- Greater Hesse (bright orange) within the US-administered zone of post-World War II Germany (pale orange).
- Capital: Wiesbaden
- • Type: Military occupation
- • September–October 1945: Ludwig Bergsträsser
- • October 1945 – December 1946: Karl Geiler
- Historical era: World War II
- • Established: 19 September 1945
- • Disestablished: 1 December 1946
| Preceded by | Succeeded by |
| / People's State of Hesse; / Province of Kurhessen; / Province of Nassau | Hesse / |

= Greater Hesse =

Provisional name for a section of German territory

Greater Hesse (Groß-Hessen) was the provisional name given for a section of German territory created by the United States military administration in at the end of World War II. It was formed by the Allied Control Council on 19 September 1945 and became the modern German state of Hesse on 1 December 1946.

==Formation==
Greater Hesse was formed from parts of two German states that were dissolved in the aftermath of World War II:

- The part of the People's State of Hesse that lay east of the Rhine: the provinces of Upper Hesse (Oberhessen, capital: Gießen) and Starkenburg (capital: Darmstadt).
- The Prussian provinces of Kurhessen (capital: Kassel) and Nassau (capital: Wiesbaden). These two provinces were formed from the division of the province of Hesse-Nassau in 1944.
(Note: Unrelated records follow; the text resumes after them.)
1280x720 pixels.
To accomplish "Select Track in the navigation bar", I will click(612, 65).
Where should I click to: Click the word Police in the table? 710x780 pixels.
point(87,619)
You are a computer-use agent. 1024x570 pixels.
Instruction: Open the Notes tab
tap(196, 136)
The remaining Hessian province of Rhenish Hesse (Rheinhessen, capital: Mainz) and the western part of the province of Nassau (containing the Westerwald, part of the Taunus range and the Rhine end of the Lahn river) became part of the French occupation zone and eventually part of the modern state of Rhineland-Palatinate. The separation of Rhenish Hesse from Greater Hesse caused Mainz to lose its six districts that lay east of the Rhine, even though they are still named today as being part of Mainz – such as Mainz-Kastel, now a district of Wiesbaden.
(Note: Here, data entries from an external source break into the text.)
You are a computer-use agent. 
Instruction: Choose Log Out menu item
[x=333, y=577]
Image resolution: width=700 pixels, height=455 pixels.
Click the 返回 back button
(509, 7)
A number of smaller territorial changes also took place. The enclave of Bad Wimpfen, which previously belonged to the Hessian province of Starkenburg, became part of American-administered Württemberg-Baden. A small part of the Prussian province of Hesse, containing the town of Schmalkalden, lay in the Soviet zone and became part of the state of Thuringia.
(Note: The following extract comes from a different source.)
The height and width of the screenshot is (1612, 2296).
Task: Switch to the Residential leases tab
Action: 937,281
This new territory was named Hesse because most of the territory that comprised it had previously belonged to successor states of the Landgraviate of Hesse, which was divided in 1567.

==The new Hessian capital==
While Proclamation No. 2 of the Allied Control Council declared the territory that would comprise Greater Hesse, no capital was specified. Four cities were considered for the new capital:

- Frankfurt, the former Imperial city (annexed by Prussia in 1866, see Free City of Frankfurt), was by far the largest city in the new region. Given its role as locale for imperial elections during the Holy Roman Empire and as federal council seat of the German Confederation (see Frankfurt Parliament), Frankfurt was considered to be an ideal candidate for a future national capital of West Germany in the absence of a united Berlin. However, Frankfurt declined the position of Hessian state capital since it had only 90 years prior become part of Hessian territory and it was thought that the city could not identify enough with the new region. Another reason for Frankfurt's unsuitability as state capital was that most of the city had been destroyed by Allied bombing during the war.
- Darmstadt, the former Hessian capital, was also considered unsuitable due to its war damage.
- Kassel, the capital of the Prussian province of Kurhessen, was considered unsuitable, not only due to its war damage but also due to its peripheral location in the comparably sparsely populated north of the new state.
- Wiesbaden, the capital of the Prussian province of Nassau, suffered relatively minor damage from the war. This, combined with its location within the Rhine-Main metropolitan area and the fact that it was already a regional seat of the US military administration, made Wiesbaden the best choice.

On 12 October 1945, the first organisational directive for Greater Hesse (Organisationsverfügung Nr. 1) was announced. Point number one of this directive stated that the civilian capital for Greater Hesse would be Wiesbaden, effective from noon on that day.

==Administration==
In addition to the establishment of Wiesbaden as the new Hessian capital, 12 October 1945 saw the installment of high-school teacher Karl Geiler as minister-president. Geiler replaced SPD-politician Ludwig Bergsträsser, who served as acting minister-president for only one month and would remain in office until a successor could be democratically elected.

On 22 November 1945, the constitution for Greater Hesse (Staatsgrundgesetz des Staates Groß-Hessen) was introduced. This constitution was superseded on 1 December 1946 with the establishment of the modern state of Hesse. On the day that Hesse was established, the first state legislative elections were held, leading to the appointment of Christian Stock on 20 December as the first democratically elected minister-president of Hesse.